Bislang auf Augenhöhe mit den Sportversionen des 911, der Corvette oder den Einstiegsmodellen von Ferrari oder Lamborghini, fühlt sich der japanische Heißsporn jetzt allerdings zu Höherem berufen. Denn statt in Rente geht es einmal mehr auf die Rennstrecke und Nissan hat gemeinsam mit Italdesign eine Sonderserie zum 50. Geburtstag aufgelegt, die in manchen Disziplinen selbst die meisten Ferrari überflügelt: 720 PS sind ein Wort, das auch bei passionierten Bleifüßen Gehör findet, maximal 50 Exemplare sorgen für Exklusivität und Preise von 1,2 Millionen Euro aufwärts machen diesen GT-R zum teuersten Nissan aller Zeiten.
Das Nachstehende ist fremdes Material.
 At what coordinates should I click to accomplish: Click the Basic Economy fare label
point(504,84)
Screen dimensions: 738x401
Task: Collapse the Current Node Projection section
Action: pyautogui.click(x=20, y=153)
Jetzt ist der große Jahrestag zwar eine Weile her – bei Italdesign war es 2018 und bei Nissan 2019. Doch gut Ding will Weile haben, erst recht, wenn der Umbau so gründlich ist. Denn bei der zwei Monate währenden Unmrüstung vor den Toren Turins gibt es nicht nur einen Technik-Mix aus dem GT-R Nismo und dem Rennwagen aus der GT3-Serie, mit dem zum Beispiel die Leistung des 3,8 Liter großen V6-Turbo um mehr als 100 PS gesteigert und das Fahrwerk zum Plombenzieher wird. Sondern vor allem gibt es eine komplett neue, weitgehend aus Karbon gebackene Karosserie mit einem Bug wie bei einem Haifisch auf Attacke und einem flacheren Dach, unter dem man sich selbst mit blankem Kopf fühlt, als stecke man in einem Helm.
Die Schokoladenseite ist allerdings das im weiten Bogen ausgestellte Heck mit hydraulisch bewegtem XL-Spoiler, einer senkrechten Finne samt dritter Bremsleuchte auf dem Dach und vier roten Tuben fürs Rücklicht, die aussehen wie die Nachbrenner einer Jet-Turbine im Mach1-Modus. Das passt. Denn bei einem Sprintwert von deutlich unter drei Sekunden und einem Spitzentempo von 315 km/h fühlt sich der Fahrer tatsächlich wie ein Pilot im Starfighter. Und für alle anderen ist das Heck die Perspektive, aus der sie den Nissan wohl die meiste Zeit sehen werden. Kein Wunder also, dass die Italiener darauf die meiste Mühe verwandt haben
Die Arbeit hat sich gelohnt. Wenn die speziell entwickelten Michelins mal auf Temperatur sind, wird das Biest zur Bestie, der GT-R frisst gierig jede Kurve mit einem lauten Schmatzen und beißt andere Sportwagen mit jedem Gasstoß aus dem Rennen. Weil es dazu noch ein neues Setup für den Allrad gibt, mehr Biss für die riesigen Brembos und ein schnelleres Stakkato für die Doppelkupplung kennt der GT-R kein Halten mehr und räubert durch die Turiner Berge, dass der Schnee von ganz alleine schmilzt, so heiß ist die Fahrerei. Von wegen Rentner – auch mit 50 Jahren ist der GT-R ein Raser, in dem man am liebsten sofort auf die Rennstrecke möchte.
Als Jubilar ist der GT-R zwar schärfer und stärker denn je. Aber selbst der millionenschwere Extremist kann nicht darüber hinweg täuschen, dass auch der aktuelle GT-R mittlerweile fast 15 Jahre auf dem Buckel hat. Die Kleinserie ist eine schöne Kirsche auf dem Geburtstagskuchen. Doch das beste Geburtstagsgeschenk wäre selbst mit etwas Verspätung endlich die überfällige Neuauflage das einzig echten Supersportwagen aus Japan. Nicht, dass der Renner doch noch in Rente gehen muss.